Elaine's more recent recordings S'Wonderful, Nobody Else But Me and But Beautiful have all featured Brian Dee, the much-respected jazz pianist and accompanist with whom Elaine has been working for the past 20 years. Strangely enough, Elaine and Brian first met when Elaine was still a teenager and he would visit Elaine's home with his father. In the late 70's Elaine played the part of the Bohemian Princess in Ken Russell's film Mahler, the film biography of Gustav Mahler. In 1983 she appeared at London's National Theatre in David Hare's highly acclaimed play, Map of the World.
Elaine's musical path has taken her in many directions. She has made numerous radio and television broadcasts and concerts singing with small groups, big bands and symphony orchestras around the world, starring with Michel Legrand, Stephane Grappelli, Andy Williams, Benny Carter and Herb Ellis to mention but a few. Equally at home in a concert hall, nightclub or theatre, Elaine thrives on communicating with her audience. In 2006, Elaine was nominated for the Radio 2 'Artist of the Year' in the BBC Jazz Awards.
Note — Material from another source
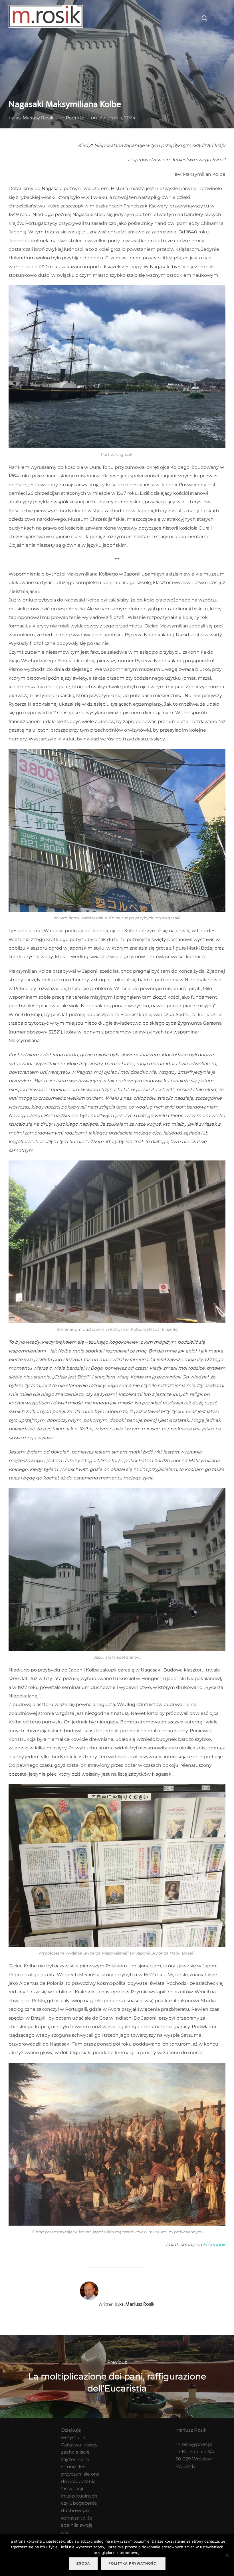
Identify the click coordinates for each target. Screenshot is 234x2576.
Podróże (75, 117)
A great deal of Elaine's working year these days is spent touring the world, quite often working aboard some of the world's top luxury cruise ships. She believes these ships have become the new vaudeville. One of the high points of Elaine's working year is her annual engagement at Ronnie Scott's Jazz Club in London. Having worked there once a year for the past sixteen years, Elaine still finds it one of the most challenging and stimulating of all the venues to work.